Mushrooms are added to the lamb stew from yesterday and the potatoes picked out and eaten separately, because what, you think I am crazy over here with double starches? No SRSLY, I thought it would photograph better. 

Pappare means to gobble up, a word that captures the fun of exuberant consumption much better than inghiotitre, therefore pappardelle rather than inghiotitrdelle. This concludes the etymology lesson for the day. 

The Atlas machine will roll out the pasta to the perfect thickness and it has an attachment that will cut pappardelle to perfect ideal width while simultaneiously imparting a fluted edge, and it is fun, but not as fun as rolling out the dough by hand and cutting imperfect widths. 

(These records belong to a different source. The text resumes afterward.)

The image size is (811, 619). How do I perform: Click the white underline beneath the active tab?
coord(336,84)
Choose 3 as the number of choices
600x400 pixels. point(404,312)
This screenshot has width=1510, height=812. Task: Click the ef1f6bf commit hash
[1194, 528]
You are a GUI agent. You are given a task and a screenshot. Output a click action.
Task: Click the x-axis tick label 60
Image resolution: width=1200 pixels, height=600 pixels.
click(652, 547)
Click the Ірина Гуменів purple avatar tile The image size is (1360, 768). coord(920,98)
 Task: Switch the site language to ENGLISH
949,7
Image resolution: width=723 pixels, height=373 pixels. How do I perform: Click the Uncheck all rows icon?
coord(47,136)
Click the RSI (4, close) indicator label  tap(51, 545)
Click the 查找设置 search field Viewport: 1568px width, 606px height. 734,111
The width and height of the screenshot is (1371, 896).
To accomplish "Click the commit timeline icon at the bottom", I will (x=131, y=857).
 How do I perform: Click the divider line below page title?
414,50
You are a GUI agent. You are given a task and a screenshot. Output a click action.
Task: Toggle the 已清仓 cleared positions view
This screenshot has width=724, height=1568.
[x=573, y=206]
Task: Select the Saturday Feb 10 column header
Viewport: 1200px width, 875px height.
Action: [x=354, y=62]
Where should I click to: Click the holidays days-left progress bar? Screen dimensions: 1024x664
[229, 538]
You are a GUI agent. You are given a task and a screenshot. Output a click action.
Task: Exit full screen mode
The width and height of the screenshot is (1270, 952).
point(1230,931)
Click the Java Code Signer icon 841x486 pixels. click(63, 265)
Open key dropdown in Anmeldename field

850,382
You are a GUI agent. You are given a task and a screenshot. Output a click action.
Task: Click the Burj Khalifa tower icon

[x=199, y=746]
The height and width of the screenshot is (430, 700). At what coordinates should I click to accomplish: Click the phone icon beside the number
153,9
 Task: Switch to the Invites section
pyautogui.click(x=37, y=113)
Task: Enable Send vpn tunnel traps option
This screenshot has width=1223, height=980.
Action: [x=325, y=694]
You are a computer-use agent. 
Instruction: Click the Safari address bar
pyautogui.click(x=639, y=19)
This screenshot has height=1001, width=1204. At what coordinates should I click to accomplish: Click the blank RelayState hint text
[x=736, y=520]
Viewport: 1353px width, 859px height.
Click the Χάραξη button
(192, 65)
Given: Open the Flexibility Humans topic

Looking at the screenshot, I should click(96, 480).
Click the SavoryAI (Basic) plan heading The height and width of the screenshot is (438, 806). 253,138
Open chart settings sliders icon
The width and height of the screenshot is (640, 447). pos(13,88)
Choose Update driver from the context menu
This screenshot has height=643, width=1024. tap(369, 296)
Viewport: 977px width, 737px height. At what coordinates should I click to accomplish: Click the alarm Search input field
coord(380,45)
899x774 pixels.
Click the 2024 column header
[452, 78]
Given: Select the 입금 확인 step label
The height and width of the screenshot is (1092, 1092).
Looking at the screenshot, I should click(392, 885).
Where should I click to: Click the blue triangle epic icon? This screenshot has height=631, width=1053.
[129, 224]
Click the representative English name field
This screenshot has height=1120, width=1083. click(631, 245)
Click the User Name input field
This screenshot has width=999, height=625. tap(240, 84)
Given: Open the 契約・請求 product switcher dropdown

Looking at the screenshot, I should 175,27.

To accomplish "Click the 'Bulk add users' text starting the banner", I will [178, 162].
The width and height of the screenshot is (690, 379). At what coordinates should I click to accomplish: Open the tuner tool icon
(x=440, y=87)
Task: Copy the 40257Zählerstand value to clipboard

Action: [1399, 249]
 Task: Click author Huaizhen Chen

I saved the surplus flour from yesterday that coated the lamb chunks. The flour is heavily seasoned with salt/pepper/and fennel. So that flour was used here for the pappardelle along with 50% hard wheat semolina flour. Rolled thickly, this pappardelle is very flavorful and very sturdy. The two flour types are added to blended egg and water by the tablespoonful. Two tablespoons seasoned flour, then two tablespoons semolina, back and forth until a dough is formed, which turned out to be six tablespoons each, a little bit heavier on the semolina than the seasoned flour because right at that point I ran out of seasoned flour and didn't feel like dragging out a bag of all purpose flour just for a 1/2 tablespoon. I am lazy and careless that way. For that same reason it was semolina that dusted the work surface and the rolling pin. 

pasta dough:

*  1 jumbo egg or regular egg if that is what you have
*  1/2 egg shell of water (egg shell used as a demitasse) 
*  6 tablespoons all purpose flour
*  6 tablespoons semolina flour

The dough rests for 20 minutes. During this period of restful quiescence the wet flour undergoes autolysis, which is the destruction of a part of the cell or membrane by it own enzymes. So it turns out the rest period is quite dynamic and it is a step that is not to be skipped. You will notice the dough is much easier to knead or to roll out and tends to stay put when stretched. We dough-master types call that relaxed, relaxed from having rested.  


Charmingly irregular innit ↓.


Have you ever got a mouthful of seawater? That is how salty your pasta water should be.